Kaz, Dante, Adriana, and Star aren’t the best divers in the world, but they’ve been chosen to spend the summer exploring the depths of the sea. There are only a few problems. First, the killer sharks. And then the fact that the people running the programme are hiding something big … and mysterious. These four kids are about to make the discovery of their lives … and put themselves in danger because of it.

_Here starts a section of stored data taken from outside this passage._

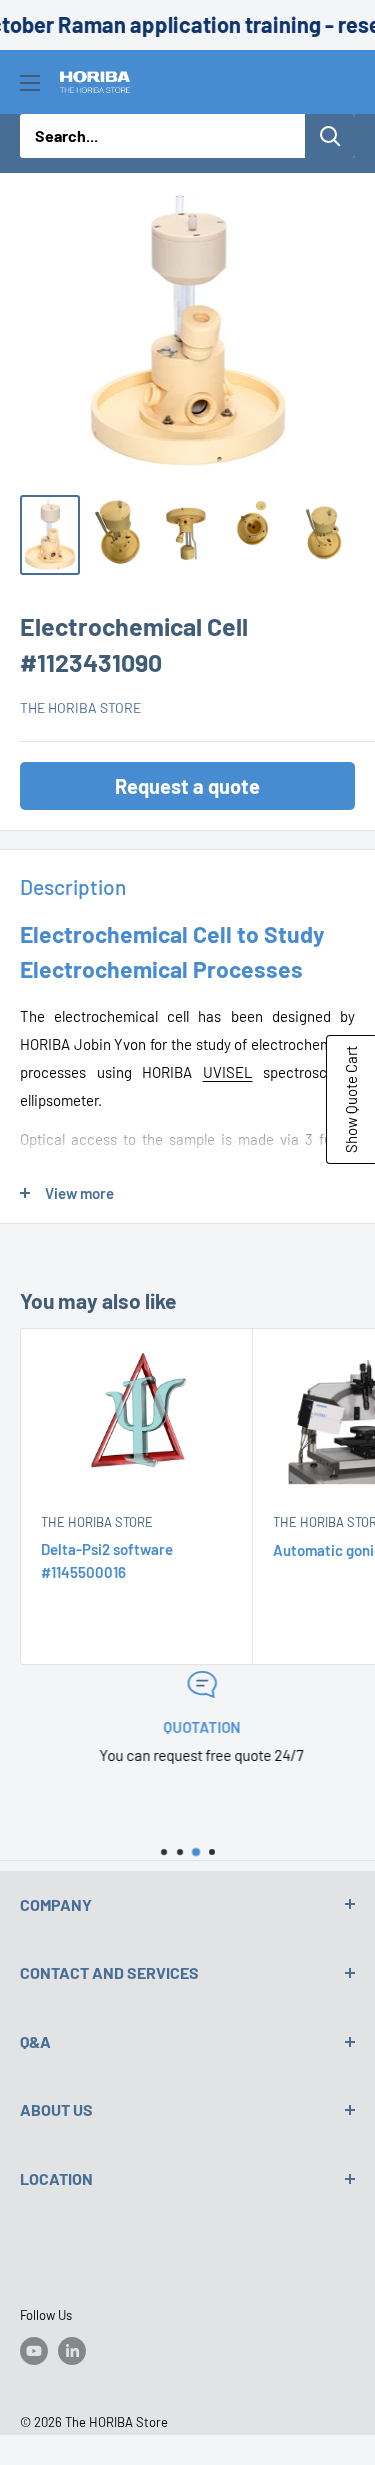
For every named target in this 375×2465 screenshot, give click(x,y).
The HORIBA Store (80, 707)
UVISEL (228, 1072)
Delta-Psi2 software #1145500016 (107, 1560)
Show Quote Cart (351, 1099)
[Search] (330, 136)
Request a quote (187, 786)
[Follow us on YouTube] (34, 2351)
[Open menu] (30, 83)
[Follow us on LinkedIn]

In ‘The Discovery’, they explore an underwater habitat that’s just been altered by a seismic event. What they find, though, is much more than fish – it’s sunken treasure. Can they salvage it without anyone else getting to it first? Will the prospect of wealth set them against one another? And what about those sharks . . . .
In ‘The Deep’ they discover a sunken treasure ship, but someone doesn’t want them to get near it. It will take ingenuity and teamwork for the kids to get back what is rightfully theirs.
And in the final book in the series, ‘The Danger’, they find sunken treasure. The adults want to keep it for themselves. But there’s a chance that both will lose it if they don’t act fast.
Thrilling, shark-infested adventures for young readers!